Anyway, this Miso Pesto Ramen is one of those recipes. It comes together uber quickly, but can also be prepped ahead, leaving just the cooking of the noodles and the shrimp for the night of. To add fuel to this glorious weeknight-dinner-fire, the pesto freezes well, which means on any given night, dinner is just minutes away.
And to answer your question, no, I do not have this pesto stocked in my fridge or freezer. I may aspire to be a meal-prep queen, but I’m far from it. A girl can dream, can’t she?
Miso Pesto Ramen
This Miso Pesto Ramen is the perfect weeknight dinner. Quick to prepare, packed with wholesome ingredients, and incredibly savory. Whip up the pesto, get some noodles boiling, and grill quick-cooking shrimp for a balance dinner that comes together in 30 minutes.
- Prep Time: 10 minutes
- Cook Time: 20 minutes
- Total Time: 30 minutes
- Yield: 4 servings (1¼ cups pesto)
4 cups baby kale
2 cups cilantro leaves and tender stems
¼ cup walnuts, toasted
2 tablespoons white miso paste
2 cloves garlic
2 teaspoons toasted sesame oil
2 teaspoons fresh lemon juice
1 teaspoon minced lemon zest
¼ teaspoon salt
⅛ teaspoon red pepper flakes
¼ cup olive or avocado oil
1 package (9.5 ounces) dry ramen noodles (such as Hakubaku)

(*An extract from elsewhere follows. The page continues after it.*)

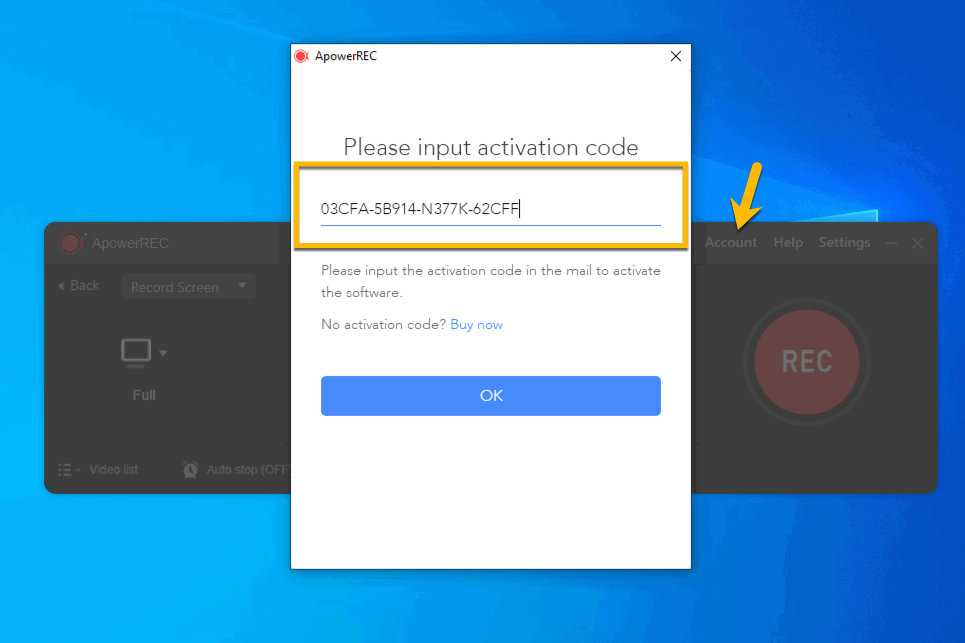
Task: Toggle the Auto stop (OFF) setting
Action: [247, 469]
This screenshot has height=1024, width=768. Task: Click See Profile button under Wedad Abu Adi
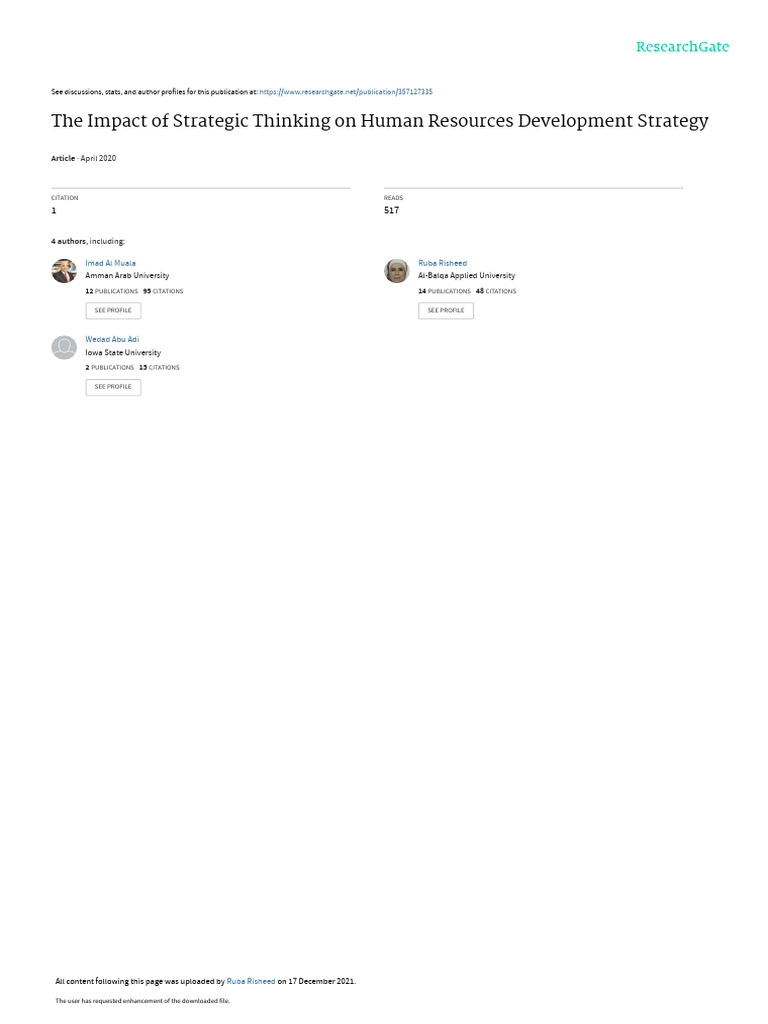coord(113,387)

¾ pound raw, peeled and deveined shrimp (optional)
Toasted sesame seeds
Process baby kale and cilantro in a food processor until finely chopped. Add walnuts, miso, garlic, sesame oil, juice, zest, salt, and pepper flakes; process until a finely minced and nearly resembles a paste; scrape down sides of bowl. With processor running, slowly drizzle in oil and process until smooth; season with additional salt and set aside.

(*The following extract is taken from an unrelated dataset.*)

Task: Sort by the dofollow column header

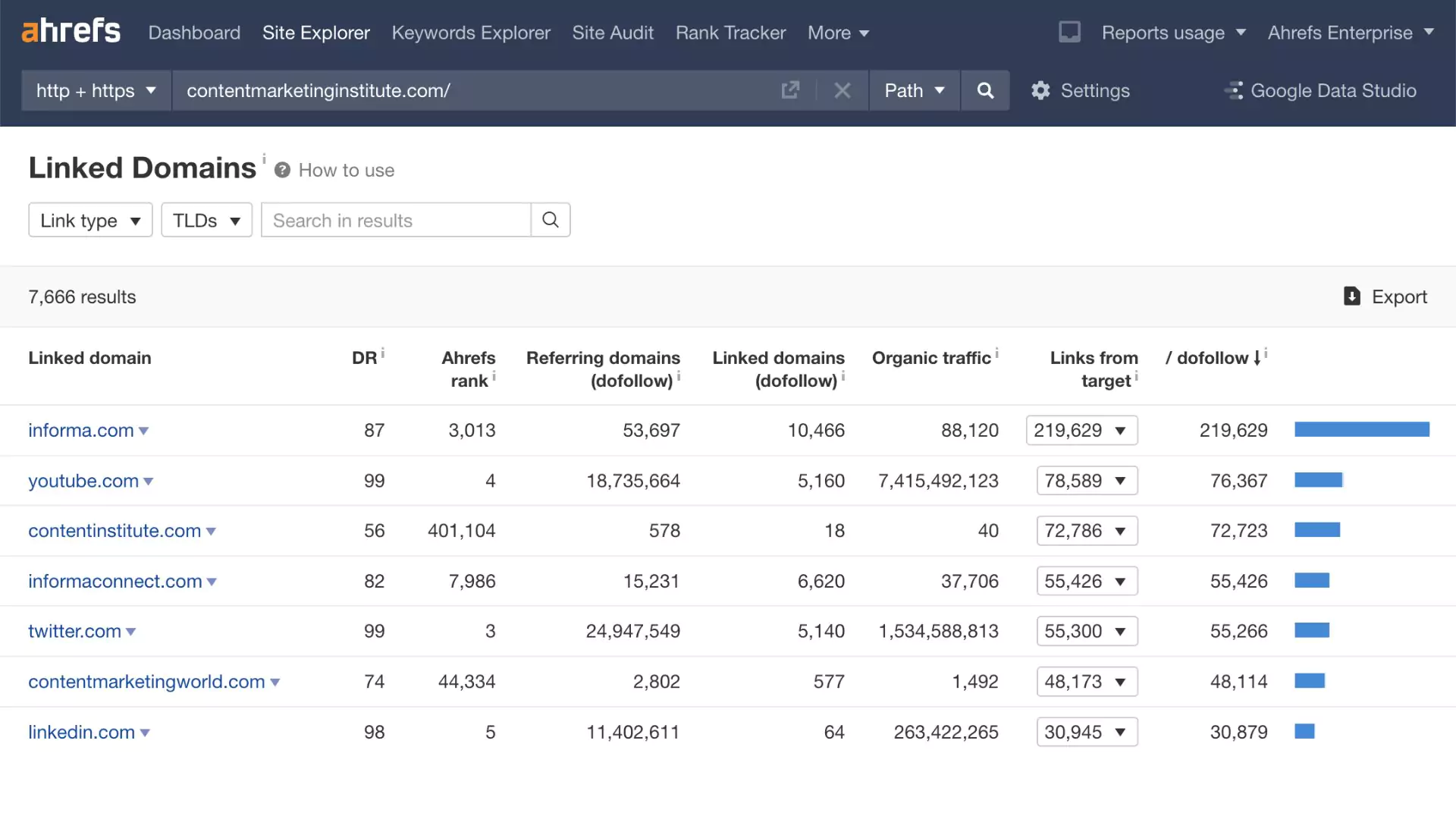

Season shrimp with salt and pepper, then thread onto four skewers. Coat a grill pan or cast iron skillet with nonstick spray. Heat pan over medium-high and grill shrimp until pink and cooked through, 2–3 minutes per side.
Cook ramen noodles in a large pot of boiling salted water according to package directions. Reserve 1 cup cooking water, then drain and transfer ramen to a large bowl. Add three quarters of the pesto to the noodles and toss to combine. Add pesto to cooked noodles and toss thoroughly combine, gradually add reserved pasta water to reach desired consistency.
Divide noodles and shrimp skewers between serving dishes and sprinkle with sesame seeds.